- Provided records
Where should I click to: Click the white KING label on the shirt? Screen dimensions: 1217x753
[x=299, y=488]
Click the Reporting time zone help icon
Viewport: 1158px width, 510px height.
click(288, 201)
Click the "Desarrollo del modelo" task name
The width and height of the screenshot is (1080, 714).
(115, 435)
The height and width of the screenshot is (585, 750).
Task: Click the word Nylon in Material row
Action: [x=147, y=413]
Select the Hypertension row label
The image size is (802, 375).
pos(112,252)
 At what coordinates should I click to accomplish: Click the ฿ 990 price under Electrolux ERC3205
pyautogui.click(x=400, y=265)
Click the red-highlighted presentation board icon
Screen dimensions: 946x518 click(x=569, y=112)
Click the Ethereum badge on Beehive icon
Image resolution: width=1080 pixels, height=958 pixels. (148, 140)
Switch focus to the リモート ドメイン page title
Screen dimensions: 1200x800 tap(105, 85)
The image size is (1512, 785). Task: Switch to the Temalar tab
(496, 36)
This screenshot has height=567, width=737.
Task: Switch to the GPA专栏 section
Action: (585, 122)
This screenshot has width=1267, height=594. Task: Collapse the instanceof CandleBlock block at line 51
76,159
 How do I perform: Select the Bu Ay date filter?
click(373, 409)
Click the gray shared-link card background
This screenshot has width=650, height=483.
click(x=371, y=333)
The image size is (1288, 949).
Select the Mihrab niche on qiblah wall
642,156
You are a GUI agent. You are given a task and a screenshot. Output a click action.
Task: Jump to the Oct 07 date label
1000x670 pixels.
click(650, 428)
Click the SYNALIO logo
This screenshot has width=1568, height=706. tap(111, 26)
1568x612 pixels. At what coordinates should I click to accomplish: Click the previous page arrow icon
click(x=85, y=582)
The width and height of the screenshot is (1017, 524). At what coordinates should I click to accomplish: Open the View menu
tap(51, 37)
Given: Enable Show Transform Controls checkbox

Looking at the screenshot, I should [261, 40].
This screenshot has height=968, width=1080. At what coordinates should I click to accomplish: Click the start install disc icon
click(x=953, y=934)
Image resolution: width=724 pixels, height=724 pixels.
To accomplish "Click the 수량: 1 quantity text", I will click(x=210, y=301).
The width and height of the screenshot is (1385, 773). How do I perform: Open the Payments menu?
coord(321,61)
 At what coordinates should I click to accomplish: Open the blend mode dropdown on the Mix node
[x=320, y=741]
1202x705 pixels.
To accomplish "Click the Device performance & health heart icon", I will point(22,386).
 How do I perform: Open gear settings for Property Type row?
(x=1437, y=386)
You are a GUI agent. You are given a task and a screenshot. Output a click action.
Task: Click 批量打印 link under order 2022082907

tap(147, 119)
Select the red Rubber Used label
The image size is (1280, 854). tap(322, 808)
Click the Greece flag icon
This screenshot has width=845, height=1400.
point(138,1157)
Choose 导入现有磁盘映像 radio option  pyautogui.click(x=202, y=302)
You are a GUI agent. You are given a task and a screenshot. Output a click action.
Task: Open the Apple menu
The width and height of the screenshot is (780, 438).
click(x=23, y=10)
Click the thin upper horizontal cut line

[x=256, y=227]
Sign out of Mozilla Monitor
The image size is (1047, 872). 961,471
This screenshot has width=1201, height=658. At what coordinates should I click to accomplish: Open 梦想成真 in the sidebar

- Work item
Retype every line of the data, keeping each one exactly as it is.

- Exercise response
Where should I click to: Click the white KING label on the shirt? Screen dimensions: 1217x753
[x=299, y=488]
Click the Reporting time zone help icon
Viewport: 1158px width, 510px height.
click(288, 201)
Click the "Desarrollo del modelo" task name
The width and height of the screenshot is (1080, 714).
(115, 435)
The height and width of the screenshot is (585, 750).
Task: Click the word Nylon in Material row
Action: [x=147, y=413]
Select the Hypertension row label
The image size is (802, 375).
pos(112,252)
 At what coordinates should I click to accomplish: Click the ฿ 990 price under Electrolux ERC3205
pyautogui.click(x=400, y=265)
Click the red-highlighted presentation board icon
Screen dimensions: 946x518 click(x=569, y=112)
Click the Ethereum badge on Beehive icon
Image resolution: width=1080 pixels, height=958 pixels. (148, 140)
Switch focus to the リモート ドメイン page title
Screen dimensions: 1200x800 tap(105, 85)
The image size is (1512, 785). Task: Switch to the Temalar tab
(496, 36)
This screenshot has height=567, width=737.
Task: Switch to the GPA专栏 section
Action: (585, 122)
This screenshot has width=1267, height=594. Task: Collapse the instanceof CandleBlock block at line 51
76,159
 How do I perform: Select the Bu Ay date filter?
click(373, 409)
Click the gray shared-link card background
This screenshot has width=650, height=483.
click(x=371, y=333)
The image size is (1288, 949).
Select the Mihrab niche on qiblah wall
642,156
You are a GUI agent. You are given a task and a screenshot. Output a click action.
Task: Jump to the Oct 07 date label
1000x670 pixels.
click(650, 428)
Click the SYNALIO logo
This screenshot has width=1568, height=706. tap(111, 26)
1568x612 pixels. At what coordinates should I click to accomplish: Click the previous page arrow icon
click(x=85, y=582)
The width and height of the screenshot is (1017, 524). At what coordinates should I click to accomplish: Open the View menu
tap(51, 37)
Given: Enable Show Transform Controls checkbox

Looking at the screenshot, I should [261, 40].
This screenshot has height=968, width=1080. At what coordinates should I click to accomplish: Click the start install disc icon
click(x=953, y=934)
Image resolution: width=724 pixels, height=724 pixels.
To accomplish "Click the 수량: 1 quantity text", I will click(x=210, y=301).
The width and height of the screenshot is (1385, 773). How do I perform: Open the Payments menu?
coord(321,61)
 At what coordinates should I click to accomplish: Open the blend mode dropdown on the Mix node
[x=320, y=741]
1202x705 pixels.
To accomplish "Click the Device performance & health heart icon", I will point(22,386).
 How do I perform: Open gear settings for Property Type row?
(x=1437, y=386)
You are a GUI agent. You are given a task and a screenshot. Output a click action.
Task: Click 批量打印 link under order 2022082907

tap(147, 119)
Select the red Rubber Used label
The image size is (1280, 854). tap(322, 808)
Click the Greece flag icon
This screenshot has width=845, height=1400.
point(138,1157)
Choose 导入现有磁盘映像 radio option  pyautogui.click(x=202, y=302)
You are a GUI agent. You are given a task and a screenshot. Output a click action.
Task: Open the Apple menu
The width and height of the screenshot is (780, 438).
click(x=23, y=10)
Click the thin upper horizontal cut line

[x=256, y=227]
Sign out of Mozilla Monitor
The image size is (1047, 872). 961,471
This screenshot has width=1201, height=658. At what coordinates should I click to accomplish: Open 梦想成真 in the sidebar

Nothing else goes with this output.